== THE PROBLEM ==
Please rewrite the lines below, replacing every "computer-use agent" with "screen assistant" and keeping everything else the same.
======== DATA IN THIS EXERCISE ========
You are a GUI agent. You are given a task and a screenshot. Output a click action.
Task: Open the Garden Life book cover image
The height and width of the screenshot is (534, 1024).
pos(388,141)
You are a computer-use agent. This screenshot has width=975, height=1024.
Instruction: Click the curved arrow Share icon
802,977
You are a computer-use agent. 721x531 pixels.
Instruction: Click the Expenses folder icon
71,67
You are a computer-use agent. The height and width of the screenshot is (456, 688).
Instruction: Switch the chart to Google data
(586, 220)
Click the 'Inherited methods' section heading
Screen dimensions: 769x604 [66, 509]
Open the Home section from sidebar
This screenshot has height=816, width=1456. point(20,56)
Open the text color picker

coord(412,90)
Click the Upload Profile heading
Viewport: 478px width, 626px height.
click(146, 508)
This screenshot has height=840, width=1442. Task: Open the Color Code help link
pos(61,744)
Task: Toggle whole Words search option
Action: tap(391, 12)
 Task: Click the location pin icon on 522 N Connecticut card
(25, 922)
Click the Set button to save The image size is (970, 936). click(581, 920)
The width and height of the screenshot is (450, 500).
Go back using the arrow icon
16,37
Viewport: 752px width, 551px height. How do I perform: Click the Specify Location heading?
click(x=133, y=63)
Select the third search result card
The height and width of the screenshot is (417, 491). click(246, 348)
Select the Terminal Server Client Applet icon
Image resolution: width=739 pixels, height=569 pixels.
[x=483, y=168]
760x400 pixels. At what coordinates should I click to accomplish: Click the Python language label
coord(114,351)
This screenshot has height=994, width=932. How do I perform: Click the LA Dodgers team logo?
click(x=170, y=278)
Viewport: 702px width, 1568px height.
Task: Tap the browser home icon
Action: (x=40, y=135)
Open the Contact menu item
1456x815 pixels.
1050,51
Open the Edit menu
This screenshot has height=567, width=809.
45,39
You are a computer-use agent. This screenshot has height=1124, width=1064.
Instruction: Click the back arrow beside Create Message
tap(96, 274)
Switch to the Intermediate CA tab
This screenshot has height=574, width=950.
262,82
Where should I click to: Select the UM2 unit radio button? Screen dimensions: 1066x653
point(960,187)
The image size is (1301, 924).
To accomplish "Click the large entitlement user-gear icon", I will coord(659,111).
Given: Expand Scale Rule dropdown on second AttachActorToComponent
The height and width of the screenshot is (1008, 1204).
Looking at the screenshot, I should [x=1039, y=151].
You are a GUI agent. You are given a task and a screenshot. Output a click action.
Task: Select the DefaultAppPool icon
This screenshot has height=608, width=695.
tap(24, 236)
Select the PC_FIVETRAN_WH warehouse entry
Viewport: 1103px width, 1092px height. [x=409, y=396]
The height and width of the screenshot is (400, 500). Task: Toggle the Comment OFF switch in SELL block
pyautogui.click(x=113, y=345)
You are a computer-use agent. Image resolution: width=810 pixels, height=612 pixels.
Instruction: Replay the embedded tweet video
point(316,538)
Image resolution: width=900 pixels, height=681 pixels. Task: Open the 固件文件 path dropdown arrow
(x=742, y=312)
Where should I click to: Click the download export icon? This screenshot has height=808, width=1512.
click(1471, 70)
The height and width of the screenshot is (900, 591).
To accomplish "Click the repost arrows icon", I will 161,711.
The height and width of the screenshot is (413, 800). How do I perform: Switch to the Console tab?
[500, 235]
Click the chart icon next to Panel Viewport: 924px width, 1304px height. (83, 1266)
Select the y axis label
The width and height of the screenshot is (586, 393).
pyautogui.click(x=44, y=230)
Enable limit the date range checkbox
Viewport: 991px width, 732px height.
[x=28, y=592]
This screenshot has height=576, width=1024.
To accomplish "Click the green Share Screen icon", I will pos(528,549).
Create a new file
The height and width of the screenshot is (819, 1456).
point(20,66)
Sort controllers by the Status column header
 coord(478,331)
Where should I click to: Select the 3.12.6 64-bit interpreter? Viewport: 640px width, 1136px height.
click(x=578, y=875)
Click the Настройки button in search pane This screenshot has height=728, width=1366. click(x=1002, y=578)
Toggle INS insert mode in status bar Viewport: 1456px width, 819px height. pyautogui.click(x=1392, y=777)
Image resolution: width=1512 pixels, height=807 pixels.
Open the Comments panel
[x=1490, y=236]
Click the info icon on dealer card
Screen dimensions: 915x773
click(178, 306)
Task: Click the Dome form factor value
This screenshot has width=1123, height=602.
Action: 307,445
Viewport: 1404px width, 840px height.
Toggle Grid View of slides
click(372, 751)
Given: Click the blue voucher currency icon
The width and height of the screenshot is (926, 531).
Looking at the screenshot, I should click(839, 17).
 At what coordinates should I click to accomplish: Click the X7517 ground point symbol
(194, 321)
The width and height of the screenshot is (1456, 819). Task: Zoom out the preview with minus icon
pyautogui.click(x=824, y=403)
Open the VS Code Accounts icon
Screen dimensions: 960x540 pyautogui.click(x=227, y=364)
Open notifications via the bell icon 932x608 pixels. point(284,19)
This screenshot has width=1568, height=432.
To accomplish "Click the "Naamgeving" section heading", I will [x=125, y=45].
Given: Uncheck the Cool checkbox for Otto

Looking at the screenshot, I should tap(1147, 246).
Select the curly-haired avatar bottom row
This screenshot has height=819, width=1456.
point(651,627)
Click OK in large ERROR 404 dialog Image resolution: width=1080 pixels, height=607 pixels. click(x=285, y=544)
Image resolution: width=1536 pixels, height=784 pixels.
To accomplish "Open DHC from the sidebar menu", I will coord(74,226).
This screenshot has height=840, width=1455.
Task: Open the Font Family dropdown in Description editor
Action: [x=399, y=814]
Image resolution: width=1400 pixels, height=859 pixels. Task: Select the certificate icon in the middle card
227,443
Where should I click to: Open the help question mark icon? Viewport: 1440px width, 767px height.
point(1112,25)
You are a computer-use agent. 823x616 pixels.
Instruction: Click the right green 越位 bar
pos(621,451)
========
== RESULT OF THIS TASK ==
You are a GUI agent. You are given a task and a screenshot. Output a click action.
Task: Open the Garden Life book cover image
The height and width of the screenshot is (534, 1024).
pos(388,141)
You are a screen assistant. This screenshot has width=975, height=1024.
Instruction: Click the curved arrow Share icon
802,977
You are a screen assistant. 721x531 pixels.
Instruction: Click the Expenses folder icon
71,67
You are a screen assistant. The height and width of the screenshot is (456, 688).
Instruction: Switch the chart to Google data
(586, 220)
Click the 'Inherited methods' section heading
Screen dimensions: 769x604 [66, 509]
Open the Home section from sidebar
This screenshot has height=816, width=1456. point(20,56)
Open the text color picker

coord(412,90)
Click the Upload Profile heading
Viewport: 478px width, 626px height.
click(146, 508)
This screenshot has height=840, width=1442. Task: Open the Color Code help link
pos(61,744)
Task: Toggle whole Words search option
Action: tap(391, 12)
 Task: Click the location pin icon on 522 N Connecticut card
(25, 922)
Click the Set button to save The image size is (970, 936). click(581, 920)
The width and height of the screenshot is (450, 500).
Go back using the arrow icon
16,37
Viewport: 752px width, 551px height. How do I perform: Click the Specify Location heading?
click(x=133, y=63)
Select the third search result card
The height and width of the screenshot is (417, 491). click(246, 348)
Select the Terminal Server Client Applet icon
Image resolution: width=739 pixels, height=569 pixels.
[x=483, y=168]
760x400 pixels. At what coordinates should I click to accomplish: Click the Python language label
coord(114,351)
This screenshot has height=994, width=932. How do I perform: Click the LA Dodgers team logo?
click(x=170, y=278)
Viewport: 702px width, 1568px height.
Task: Tap the browser home icon
Action: (x=40, y=135)
Open the Contact menu item
1456x815 pixels.
1050,51
Open the Edit menu
This screenshot has height=567, width=809.
45,39
You are a screen assistant. This screenshot has height=1124, width=1064.
Instruction: Click the back arrow beside Create Message
tap(96, 274)
Switch to the Intermediate CA tab
This screenshot has height=574, width=950.
262,82
Where should I click to: Select the UM2 unit radio button? Screen dimensions: 1066x653
point(960,187)
The image size is (1301, 924).
To accomplish "Click the large entitlement user-gear icon", I will coord(659,111).
Given: Expand Scale Rule dropdown on second AttachActorToComponent
The height and width of the screenshot is (1008, 1204).
Looking at the screenshot, I should [x=1039, y=151].
You are a GUI agent. You are given a task and a screenshot. Output a click action.
Task: Select the DefaultAppPool icon
This screenshot has height=608, width=695.
tap(24, 236)
Select the PC_FIVETRAN_WH warehouse entry
Viewport: 1103px width, 1092px height. [x=409, y=396]
The height and width of the screenshot is (400, 500). Task: Toggle the Comment OFF switch in SELL block
pyautogui.click(x=113, y=345)
You are a screen assistant. Image resolution: width=810 pixels, height=612 pixels.
Instruction: Replay the embedded tweet video
point(316,538)
Image resolution: width=900 pixels, height=681 pixels. Task: Open the 固件文件 path dropdown arrow
(x=742, y=312)
Where should I click to: Click the download export icon? This screenshot has height=808, width=1512.
click(1471, 70)
The height and width of the screenshot is (900, 591).
To accomplish "Click the repost arrows icon", I will 161,711.
The height and width of the screenshot is (413, 800). How do I perform: Switch to the Console tab?
[500, 235]
Click the chart icon next to Panel Viewport: 924px width, 1304px height. (83, 1266)
Select the y axis label
The width and height of the screenshot is (586, 393).
pyautogui.click(x=44, y=230)
Enable limit the date range checkbox
Viewport: 991px width, 732px height.
[x=28, y=592]
This screenshot has height=576, width=1024.
To accomplish "Click the green Share Screen icon", I will pos(528,549).
Create a new file
The height and width of the screenshot is (819, 1456).
point(20,66)
Sort controllers by the Status column header
 coord(478,331)
Where should I click to: Select the 3.12.6 64-bit interpreter? Viewport: 640px width, 1136px height.
click(x=578, y=875)
Click the Настройки button in search pane This screenshot has height=728, width=1366. click(x=1002, y=578)
Toggle INS insert mode in status bar Viewport: 1456px width, 819px height. pyautogui.click(x=1392, y=777)
Image resolution: width=1512 pixels, height=807 pixels.
Open the Comments panel
[x=1490, y=236]
Click the info icon on dealer card
Screen dimensions: 915x773
click(178, 306)
Task: Click the Dome form factor value
This screenshot has width=1123, height=602.
Action: 307,445
Viewport: 1404px width, 840px height.
Toggle Grid View of slides
click(372, 751)
Given: Click the blue voucher currency icon
The width and height of the screenshot is (926, 531).
Looking at the screenshot, I should click(839, 17).
 At what coordinates should I click to accomplish: Click the X7517 ground point symbol
(194, 321)
The width and height of the screenshot is (1456, 819). Task: Zoom out the preview with minus icon
pyautogui.click(x=824, y=403)
Open the VS Code Accounts icon
Screen dimensions: 960x540 pyautogui.click(x=227, y=364)
Open notifications via the bell icon 932x608 pixels. point(284,19)
This screenshot has width=1568, height=432.
To accomplish "Click the "Naamgeving" section heading", I will [x=125, y=45].
Given: Uncheck the Cool checkbox for Otto

Looking at the screenshot, I should tap(1147, 246).
Select the curly-haired avatar bottom row
This screenshot has height=819, width=1456.
point(651,627)
Click OK in large ERROR 404 dialog Image resolution: width=1080 pixels, height=607 pixels. click(x=285, y=544)
Image resolution: width=1536 pixels, height=784 pixels.
To accomplish "Open DHC from the sidebar menu", I will coord(74,226).
This screenshot has height=840, width=1455.
Task: Open the Font Family dropdown in Description editor
Action: [x=399, y=814]
Image resolution: width=1400 pixels, height=859 pixels. Task: Select the certificate icon in the middle card
227,443
Where should I click to: Open the help question mark icon? Viewport: 1440px width, 767px height.
point(1112,25)
You are a screen assistant. 823x616 pixels.
Instruction: Click the right green 越位 bar
pos(621,451)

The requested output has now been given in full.